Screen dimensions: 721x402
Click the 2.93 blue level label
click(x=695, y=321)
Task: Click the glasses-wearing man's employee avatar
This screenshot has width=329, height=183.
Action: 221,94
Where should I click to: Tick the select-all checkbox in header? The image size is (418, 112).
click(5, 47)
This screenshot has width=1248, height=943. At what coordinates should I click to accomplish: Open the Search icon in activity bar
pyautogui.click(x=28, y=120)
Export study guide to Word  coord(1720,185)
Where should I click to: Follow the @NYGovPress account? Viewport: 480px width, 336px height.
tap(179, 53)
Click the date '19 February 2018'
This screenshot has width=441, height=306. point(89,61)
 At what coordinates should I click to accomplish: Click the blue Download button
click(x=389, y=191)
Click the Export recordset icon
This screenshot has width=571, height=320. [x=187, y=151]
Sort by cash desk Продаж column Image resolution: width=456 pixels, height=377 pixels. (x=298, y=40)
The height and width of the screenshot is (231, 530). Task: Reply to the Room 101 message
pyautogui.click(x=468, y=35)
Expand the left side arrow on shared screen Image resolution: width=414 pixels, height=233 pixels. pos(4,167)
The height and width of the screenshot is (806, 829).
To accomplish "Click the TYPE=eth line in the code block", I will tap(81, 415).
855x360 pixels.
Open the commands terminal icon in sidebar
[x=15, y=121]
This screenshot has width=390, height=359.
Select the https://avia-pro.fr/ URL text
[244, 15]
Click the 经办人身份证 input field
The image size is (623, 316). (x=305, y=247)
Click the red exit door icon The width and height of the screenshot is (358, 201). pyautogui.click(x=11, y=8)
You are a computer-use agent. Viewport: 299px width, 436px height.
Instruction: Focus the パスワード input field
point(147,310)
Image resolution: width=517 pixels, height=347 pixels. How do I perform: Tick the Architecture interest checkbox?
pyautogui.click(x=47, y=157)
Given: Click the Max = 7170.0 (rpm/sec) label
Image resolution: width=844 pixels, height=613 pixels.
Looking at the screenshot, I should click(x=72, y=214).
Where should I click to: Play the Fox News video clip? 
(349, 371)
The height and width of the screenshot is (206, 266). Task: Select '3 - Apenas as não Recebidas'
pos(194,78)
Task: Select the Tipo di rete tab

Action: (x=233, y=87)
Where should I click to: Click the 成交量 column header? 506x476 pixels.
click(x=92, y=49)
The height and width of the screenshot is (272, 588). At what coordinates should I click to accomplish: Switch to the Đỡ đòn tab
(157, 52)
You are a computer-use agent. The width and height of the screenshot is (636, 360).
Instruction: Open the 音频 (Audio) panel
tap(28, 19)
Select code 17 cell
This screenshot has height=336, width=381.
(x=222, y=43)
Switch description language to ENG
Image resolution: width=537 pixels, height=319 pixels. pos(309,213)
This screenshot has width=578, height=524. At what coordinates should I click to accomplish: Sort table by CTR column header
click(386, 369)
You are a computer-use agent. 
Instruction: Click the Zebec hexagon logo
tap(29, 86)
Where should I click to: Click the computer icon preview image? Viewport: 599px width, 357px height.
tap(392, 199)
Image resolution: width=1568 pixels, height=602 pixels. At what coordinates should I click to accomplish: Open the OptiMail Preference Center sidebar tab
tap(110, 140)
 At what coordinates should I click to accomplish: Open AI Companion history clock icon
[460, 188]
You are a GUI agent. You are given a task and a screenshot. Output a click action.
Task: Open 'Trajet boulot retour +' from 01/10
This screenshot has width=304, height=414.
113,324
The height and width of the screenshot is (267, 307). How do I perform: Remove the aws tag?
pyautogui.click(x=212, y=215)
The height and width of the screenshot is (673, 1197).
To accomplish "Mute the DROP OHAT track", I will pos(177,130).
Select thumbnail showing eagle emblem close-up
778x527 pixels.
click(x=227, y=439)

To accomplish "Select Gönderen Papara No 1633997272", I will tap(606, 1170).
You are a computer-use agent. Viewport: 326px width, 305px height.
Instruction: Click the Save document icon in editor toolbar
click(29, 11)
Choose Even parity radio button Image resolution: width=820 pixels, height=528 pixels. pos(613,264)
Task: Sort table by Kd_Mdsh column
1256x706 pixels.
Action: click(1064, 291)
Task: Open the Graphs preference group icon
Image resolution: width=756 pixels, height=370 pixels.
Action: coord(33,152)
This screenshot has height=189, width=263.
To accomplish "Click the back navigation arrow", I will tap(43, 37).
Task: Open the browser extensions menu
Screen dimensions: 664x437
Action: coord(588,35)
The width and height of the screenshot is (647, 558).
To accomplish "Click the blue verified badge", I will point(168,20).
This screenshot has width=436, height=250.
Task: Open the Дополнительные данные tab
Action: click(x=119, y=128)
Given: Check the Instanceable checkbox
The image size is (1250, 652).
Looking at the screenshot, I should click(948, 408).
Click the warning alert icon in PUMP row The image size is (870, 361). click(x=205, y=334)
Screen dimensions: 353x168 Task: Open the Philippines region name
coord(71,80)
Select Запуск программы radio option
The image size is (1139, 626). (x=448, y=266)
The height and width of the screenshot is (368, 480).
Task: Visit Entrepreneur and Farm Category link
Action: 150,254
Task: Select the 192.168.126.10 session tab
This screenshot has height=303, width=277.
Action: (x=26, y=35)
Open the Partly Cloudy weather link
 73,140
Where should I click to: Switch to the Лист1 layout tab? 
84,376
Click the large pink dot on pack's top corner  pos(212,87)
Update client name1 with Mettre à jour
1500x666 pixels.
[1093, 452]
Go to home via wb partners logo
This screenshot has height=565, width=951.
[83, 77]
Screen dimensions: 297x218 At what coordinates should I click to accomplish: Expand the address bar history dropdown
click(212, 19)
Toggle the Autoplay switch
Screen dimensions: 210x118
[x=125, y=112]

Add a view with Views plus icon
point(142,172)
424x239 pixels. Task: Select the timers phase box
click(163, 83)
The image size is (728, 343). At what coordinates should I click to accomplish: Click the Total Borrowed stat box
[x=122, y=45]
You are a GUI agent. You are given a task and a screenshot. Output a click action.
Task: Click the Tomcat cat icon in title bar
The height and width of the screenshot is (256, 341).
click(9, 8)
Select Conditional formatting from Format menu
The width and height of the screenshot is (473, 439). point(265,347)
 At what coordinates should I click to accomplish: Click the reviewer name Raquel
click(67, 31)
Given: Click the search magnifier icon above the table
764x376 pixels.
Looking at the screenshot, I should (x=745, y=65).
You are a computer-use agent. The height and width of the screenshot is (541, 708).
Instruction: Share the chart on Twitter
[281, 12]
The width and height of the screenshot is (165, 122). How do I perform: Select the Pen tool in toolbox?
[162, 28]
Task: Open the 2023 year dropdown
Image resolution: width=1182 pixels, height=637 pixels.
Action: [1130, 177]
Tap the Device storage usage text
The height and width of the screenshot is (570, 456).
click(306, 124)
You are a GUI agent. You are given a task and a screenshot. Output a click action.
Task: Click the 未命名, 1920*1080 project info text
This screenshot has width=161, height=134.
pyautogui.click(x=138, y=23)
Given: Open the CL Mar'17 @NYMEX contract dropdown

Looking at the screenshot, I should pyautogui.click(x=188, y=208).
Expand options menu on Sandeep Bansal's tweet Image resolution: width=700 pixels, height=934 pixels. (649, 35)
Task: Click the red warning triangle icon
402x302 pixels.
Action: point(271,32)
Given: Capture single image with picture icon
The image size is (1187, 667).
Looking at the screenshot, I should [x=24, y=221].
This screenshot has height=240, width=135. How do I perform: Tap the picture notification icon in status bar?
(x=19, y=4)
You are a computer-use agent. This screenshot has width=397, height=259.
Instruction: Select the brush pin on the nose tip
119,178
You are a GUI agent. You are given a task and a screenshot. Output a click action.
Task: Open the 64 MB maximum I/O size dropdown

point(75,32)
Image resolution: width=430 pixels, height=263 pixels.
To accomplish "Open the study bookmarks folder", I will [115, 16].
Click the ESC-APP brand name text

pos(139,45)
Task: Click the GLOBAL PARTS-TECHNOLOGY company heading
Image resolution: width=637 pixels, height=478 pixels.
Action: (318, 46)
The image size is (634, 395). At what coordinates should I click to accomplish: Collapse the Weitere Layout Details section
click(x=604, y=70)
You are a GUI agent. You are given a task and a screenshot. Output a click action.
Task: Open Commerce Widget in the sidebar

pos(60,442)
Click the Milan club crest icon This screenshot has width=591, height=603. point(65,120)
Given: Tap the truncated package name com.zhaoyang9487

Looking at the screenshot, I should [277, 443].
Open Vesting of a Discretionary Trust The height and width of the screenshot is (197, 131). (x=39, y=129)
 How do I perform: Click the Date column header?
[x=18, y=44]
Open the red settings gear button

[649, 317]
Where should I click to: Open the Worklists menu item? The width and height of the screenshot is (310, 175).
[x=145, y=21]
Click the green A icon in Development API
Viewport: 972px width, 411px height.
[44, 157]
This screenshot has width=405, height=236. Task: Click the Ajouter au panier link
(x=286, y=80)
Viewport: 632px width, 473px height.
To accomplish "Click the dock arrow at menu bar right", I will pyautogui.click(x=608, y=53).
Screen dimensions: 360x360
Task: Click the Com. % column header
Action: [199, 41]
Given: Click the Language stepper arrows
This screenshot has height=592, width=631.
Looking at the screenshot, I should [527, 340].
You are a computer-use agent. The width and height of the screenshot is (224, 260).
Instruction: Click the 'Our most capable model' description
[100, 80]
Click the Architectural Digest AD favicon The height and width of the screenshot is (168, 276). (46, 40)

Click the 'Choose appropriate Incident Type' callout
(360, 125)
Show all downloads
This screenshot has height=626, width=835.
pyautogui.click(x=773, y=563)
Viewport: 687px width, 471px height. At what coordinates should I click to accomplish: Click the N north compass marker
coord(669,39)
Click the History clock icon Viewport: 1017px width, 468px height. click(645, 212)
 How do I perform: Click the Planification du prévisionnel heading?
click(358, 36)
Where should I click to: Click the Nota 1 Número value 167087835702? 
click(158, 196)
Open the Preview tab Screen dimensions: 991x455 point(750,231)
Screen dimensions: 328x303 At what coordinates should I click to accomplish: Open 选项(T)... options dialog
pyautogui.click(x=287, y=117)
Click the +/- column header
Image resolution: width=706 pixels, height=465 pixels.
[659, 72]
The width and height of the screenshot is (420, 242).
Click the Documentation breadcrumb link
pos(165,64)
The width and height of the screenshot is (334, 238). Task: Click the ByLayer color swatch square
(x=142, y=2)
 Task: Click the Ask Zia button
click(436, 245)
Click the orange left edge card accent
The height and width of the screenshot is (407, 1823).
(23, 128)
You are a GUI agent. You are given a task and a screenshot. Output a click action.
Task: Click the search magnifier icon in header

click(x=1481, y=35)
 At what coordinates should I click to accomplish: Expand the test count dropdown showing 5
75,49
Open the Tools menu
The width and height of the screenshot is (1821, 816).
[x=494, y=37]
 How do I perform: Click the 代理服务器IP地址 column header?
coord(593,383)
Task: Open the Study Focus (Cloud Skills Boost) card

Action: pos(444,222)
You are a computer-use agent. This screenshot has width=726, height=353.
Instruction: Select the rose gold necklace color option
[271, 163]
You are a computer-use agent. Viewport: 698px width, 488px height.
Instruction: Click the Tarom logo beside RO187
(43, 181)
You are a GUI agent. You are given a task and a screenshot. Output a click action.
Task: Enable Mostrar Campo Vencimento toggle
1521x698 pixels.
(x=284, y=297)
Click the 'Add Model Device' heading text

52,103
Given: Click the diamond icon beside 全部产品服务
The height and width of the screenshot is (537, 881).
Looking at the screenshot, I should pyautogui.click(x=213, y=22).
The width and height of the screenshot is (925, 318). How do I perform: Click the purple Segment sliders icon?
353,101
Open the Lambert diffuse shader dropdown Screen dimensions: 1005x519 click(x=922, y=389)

PROBLEM REQUIREMENTS:
Say, as a single number, how many lines of the records hold the word "left".

SOLUTION FOR THIS TASK:
2